她把貓糧放在一邊便不再說話,段宴也不是話多的人,兩個人就樣靜靜坐了十幾分鐘,絲毫不覺得不自然。

突然兩個人轉頭相視,都從彼此眼裏看到疑惑,怎麽覺得這樣挺好的?

林蔓尋突然笑出來,本來想從貓咪身上汲取力量,卻在段宴這裏獲得了莫名的寧靜,眼神一晃看到他手上的佛珠,難道是因為他真的有遁入空門的潛質?

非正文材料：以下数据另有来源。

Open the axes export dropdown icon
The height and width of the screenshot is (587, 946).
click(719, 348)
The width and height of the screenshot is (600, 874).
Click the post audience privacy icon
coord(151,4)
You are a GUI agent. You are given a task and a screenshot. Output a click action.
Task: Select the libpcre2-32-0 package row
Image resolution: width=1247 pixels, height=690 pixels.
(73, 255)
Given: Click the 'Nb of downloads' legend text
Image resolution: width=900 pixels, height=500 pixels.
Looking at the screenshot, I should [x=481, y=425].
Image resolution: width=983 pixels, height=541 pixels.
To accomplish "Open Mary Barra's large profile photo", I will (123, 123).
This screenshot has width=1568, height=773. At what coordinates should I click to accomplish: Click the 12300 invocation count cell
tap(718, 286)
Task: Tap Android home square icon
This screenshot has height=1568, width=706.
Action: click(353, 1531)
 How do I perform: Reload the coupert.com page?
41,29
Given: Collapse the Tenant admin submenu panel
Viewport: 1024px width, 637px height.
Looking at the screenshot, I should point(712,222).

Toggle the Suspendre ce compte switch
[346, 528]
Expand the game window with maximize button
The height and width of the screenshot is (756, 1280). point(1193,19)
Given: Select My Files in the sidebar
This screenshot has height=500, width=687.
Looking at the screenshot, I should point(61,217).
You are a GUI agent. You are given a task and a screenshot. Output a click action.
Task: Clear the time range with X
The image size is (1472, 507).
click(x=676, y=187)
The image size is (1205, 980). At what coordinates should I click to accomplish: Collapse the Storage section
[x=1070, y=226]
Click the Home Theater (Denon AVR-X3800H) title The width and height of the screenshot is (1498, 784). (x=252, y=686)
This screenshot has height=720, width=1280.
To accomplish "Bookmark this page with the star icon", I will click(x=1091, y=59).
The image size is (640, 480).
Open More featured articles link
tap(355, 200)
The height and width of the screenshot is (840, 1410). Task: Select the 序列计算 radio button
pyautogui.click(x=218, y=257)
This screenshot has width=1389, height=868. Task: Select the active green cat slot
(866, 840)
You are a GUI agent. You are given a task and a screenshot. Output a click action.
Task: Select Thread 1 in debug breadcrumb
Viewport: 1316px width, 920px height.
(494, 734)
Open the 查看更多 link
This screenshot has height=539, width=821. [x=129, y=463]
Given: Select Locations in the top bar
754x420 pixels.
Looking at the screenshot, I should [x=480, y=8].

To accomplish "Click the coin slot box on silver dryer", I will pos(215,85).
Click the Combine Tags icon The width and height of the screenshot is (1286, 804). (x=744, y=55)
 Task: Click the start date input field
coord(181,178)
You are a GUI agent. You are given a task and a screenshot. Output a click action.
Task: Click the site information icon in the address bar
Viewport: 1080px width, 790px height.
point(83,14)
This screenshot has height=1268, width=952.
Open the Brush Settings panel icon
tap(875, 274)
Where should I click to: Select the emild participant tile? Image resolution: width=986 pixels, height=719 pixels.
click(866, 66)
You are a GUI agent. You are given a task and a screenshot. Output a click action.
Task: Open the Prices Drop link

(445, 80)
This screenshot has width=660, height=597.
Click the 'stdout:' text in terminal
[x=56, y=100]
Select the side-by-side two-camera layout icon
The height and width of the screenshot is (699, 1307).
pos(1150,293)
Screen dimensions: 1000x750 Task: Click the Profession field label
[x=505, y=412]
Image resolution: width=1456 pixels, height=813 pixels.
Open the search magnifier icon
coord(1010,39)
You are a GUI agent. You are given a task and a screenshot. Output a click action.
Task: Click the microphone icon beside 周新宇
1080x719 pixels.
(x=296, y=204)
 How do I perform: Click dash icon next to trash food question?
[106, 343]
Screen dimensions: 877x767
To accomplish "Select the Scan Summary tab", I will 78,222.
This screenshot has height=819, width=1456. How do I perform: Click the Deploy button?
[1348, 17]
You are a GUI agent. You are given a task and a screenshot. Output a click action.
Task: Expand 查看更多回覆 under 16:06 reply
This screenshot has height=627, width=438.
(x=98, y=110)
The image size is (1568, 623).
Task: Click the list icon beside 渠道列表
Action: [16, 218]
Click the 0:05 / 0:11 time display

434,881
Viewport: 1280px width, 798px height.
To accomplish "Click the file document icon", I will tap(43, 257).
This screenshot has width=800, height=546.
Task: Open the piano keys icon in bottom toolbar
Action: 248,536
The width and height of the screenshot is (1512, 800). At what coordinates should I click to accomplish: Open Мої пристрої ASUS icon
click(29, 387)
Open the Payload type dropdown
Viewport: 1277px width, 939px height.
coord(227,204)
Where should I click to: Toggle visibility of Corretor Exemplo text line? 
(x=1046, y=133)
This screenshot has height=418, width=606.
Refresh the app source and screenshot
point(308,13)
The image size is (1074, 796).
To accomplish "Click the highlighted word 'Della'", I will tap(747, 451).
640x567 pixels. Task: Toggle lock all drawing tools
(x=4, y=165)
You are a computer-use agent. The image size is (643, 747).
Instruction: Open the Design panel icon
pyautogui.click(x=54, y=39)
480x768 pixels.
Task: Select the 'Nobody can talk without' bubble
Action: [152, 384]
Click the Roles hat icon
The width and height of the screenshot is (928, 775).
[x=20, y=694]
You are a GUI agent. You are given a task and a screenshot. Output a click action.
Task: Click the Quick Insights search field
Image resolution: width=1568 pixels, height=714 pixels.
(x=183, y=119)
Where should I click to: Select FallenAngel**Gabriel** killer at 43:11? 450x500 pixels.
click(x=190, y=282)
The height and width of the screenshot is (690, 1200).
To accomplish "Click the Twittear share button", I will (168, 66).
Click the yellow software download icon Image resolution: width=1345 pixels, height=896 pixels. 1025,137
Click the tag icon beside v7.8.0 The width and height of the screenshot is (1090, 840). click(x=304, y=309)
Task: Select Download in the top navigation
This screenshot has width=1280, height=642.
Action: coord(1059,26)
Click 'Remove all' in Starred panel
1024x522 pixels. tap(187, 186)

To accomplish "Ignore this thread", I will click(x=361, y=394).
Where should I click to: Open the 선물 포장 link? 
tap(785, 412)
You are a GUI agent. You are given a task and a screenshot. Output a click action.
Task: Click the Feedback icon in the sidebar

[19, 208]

段宴一開始還以為是她在小姨家很開心所以也來慶祝的,直到她一言不發,他莫名就感受到她身上低沈的氣息。

但是他猶豫,他們之間是不是可以越過界限揣測她情緒的關系?如果他開口詢問,會不會不太禮貌?

因為過於在意,所以過分小心翼翼。

突然,林蔓尋問他:“你覺得,你活著要實現怎樣的價值?或者說,有什麽要堅持的信念?”

段宴敏銳地想到未來,林蔓尋選擇自殺的結局。

難道是因為她這時候就已經在思考這方面的價值意義?

可是她未來是非常成功的,並不存在沒有實現價值一說。

除非是她認為自己的價值不在那裏,但這更難猜測了。

不過現在是現在,她正在等著他的答案。

段宴耳尖微紅,有些不好意思但又堅定回答:“匡扶正義,驅逐不法與黑暗。”

這下輪到林蔓尋呆住了,她仿佛看到一個東方人騎著駿馬闖進西方自由社會,手裏舉著大刀大喊:“萬惡的黑暗勢力!讓我一刀劈了你!”

更妙的是段宴眉眼深邃,鼻梁高挺,面部骨骼清晰深刻,某個角度看去時還有點異域色彩。

但他身上居然有難得的東方俠氣。

這在她成長到現在還沒見過有人這樣堅持的,也許有吧,樓上某個奶奶的孫子,天天喊自己是奧特曼要打怪獸,等他長大了就會恨不得自己沒有說過這些話。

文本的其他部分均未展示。